Tag Archives: ocean gyre

Plastics pandemic

From “The Graduate” 1967.  Mr. McGuire’s career advice to the young Benjamin (Dustin Hoffman):

Mr. McGuire: I want to say one word to you. Just one word.
Benjamin: Yes, sir.
Mr. McGuire: Are you listening?
Benjamin: Yes, I am.
Mr. McGuire: Plastics.
Benjamin: Just how do you mean that, sir?
Mr. McGuire: There’s a great future in plastics. Think about it. Will you think about it?
Ben: Yes I will.
Mr. McGuire: Shh! Enough said. That’s a deal.

Oh how right Mr. McGuire was.  From various websites I’ve culled a few of the dozens of terrifying facts about our love affair with plastic.

When I was in Vietnam and Cambodia this spring I saw what happens when everybody uses plastic and plastic waste management is virtually non-existent.  This photo is from the Phillippines, but I saw the same thing in Cambodia:

Plastic Bags

Each year, an estimated 500 billion to 1 trillion plastic bags are consumed worldwide. That comes out to over one million per minute. Billions end up as litter each year.

Plastic bags don’t biodegrade, they photodegrade—breaking down into smaller and smaller toxic bits contaminating soil and waterways and entering the food web when animals accidentally ingest.

Windblown plastic bags are so prevalent in Africa that a cottage industry has sprung up harvesting bags and using them to weave hats, and even bags. According to the BBC, one group harvests 30,000 per month.

Plastic water bottles

Americans bought 8.3 billion gallons of bottled water in 2006.

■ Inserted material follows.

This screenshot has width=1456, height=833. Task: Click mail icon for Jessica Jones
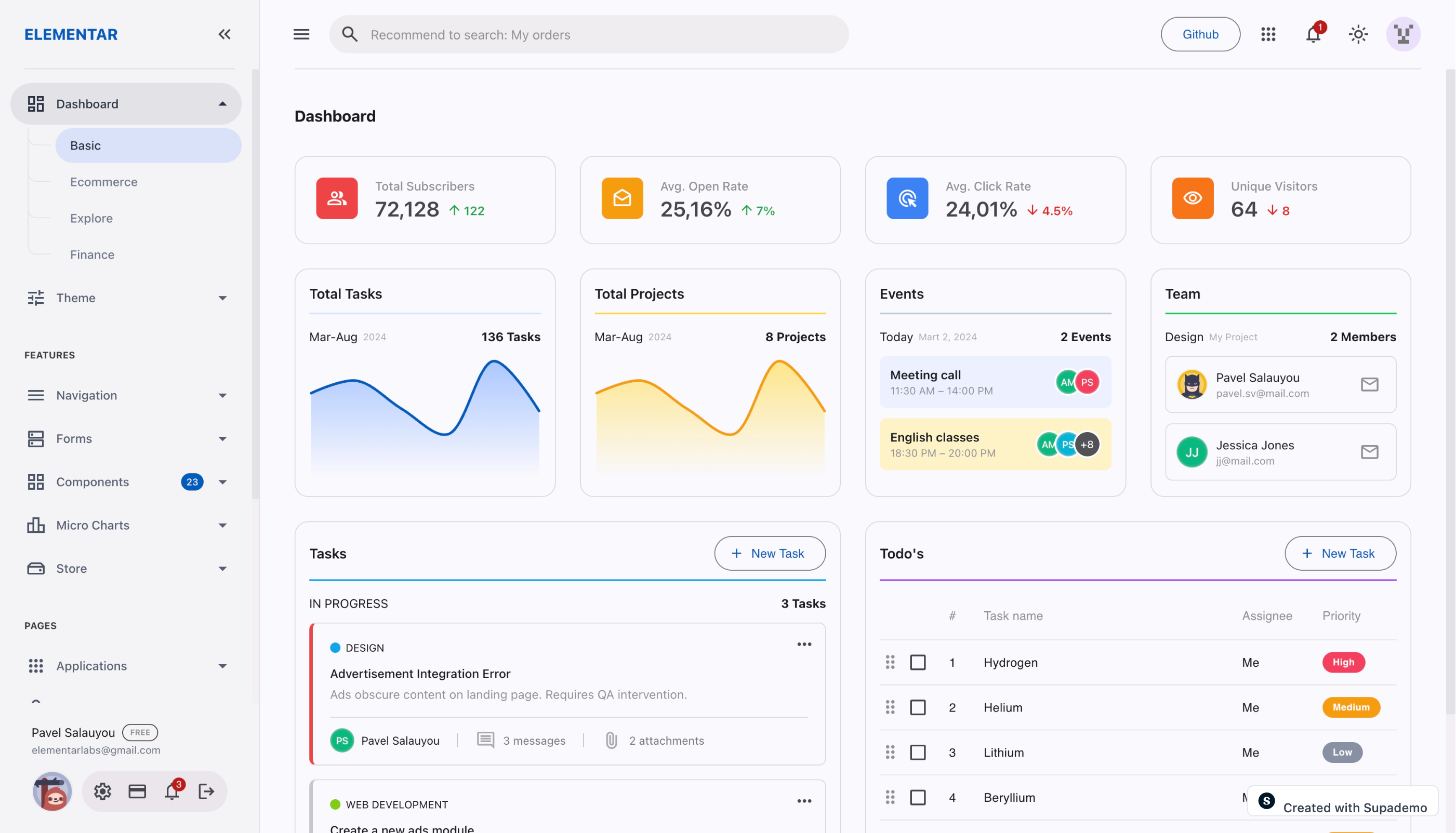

Producing PET bottles uses more than 17 million barrels of oil and produces over 2.5 million tons of carbon dioxide each year.  For each gallon of water that goes into a PET bottle, two gallons of water are used to make the plastic bottles and purify the water . 462 million gallons of oil are needed each year to transport water bottles from the factory to the point of sale.

Plastic residues

In the North Pacific, an enormous gyre (slowly circulating spiral of water) is now known as the “Eastern Garbage Patch. The currents here tend to force any floating material into the low energy central area of the gyre where it stays in the gyre, in astounding quantities estimated at six kilos of plastic for every kilo of naturally occurring plankton.  This tower of trash covers an area the size of Texas. This is only one of several gigantic gyres in the world’s oceans.

Larger plastic items are consumed by seabirds and other animals which mistake them for prey. Many seabirds and their chicks have been found dead, their stomachs filled with medium sized plastic items such as bottle tops, lighters and balloons. It has been estimated that over a million sea-birds and one hundred thousand marine mammals and sea turtles are killed each year by ingestion of plastics or entanglement.

This poor albatross must have had a horrible stomach ache before he died.

Dutch scientists have counted around 110 pieces of litter for every square kilometre of the seabed, a staggering 600,000 tons in the North Sea alone. These plastics can smother the sea bottom and kill the marine life which is found there.

For more information see Green Sangha – Lots and lots of good stuff, including a Powerpoint presentation  you can use to spread the word.

Also see Reusable Bags

Best of Life magazine on the ocean gyres.

And this video on the Garbage Patch:

I’ve been using cloth bags when I shop for a long time. Now I’m washing and re-using the plastic baggies that I seem to accumulate regardless.  Your ideas welcome.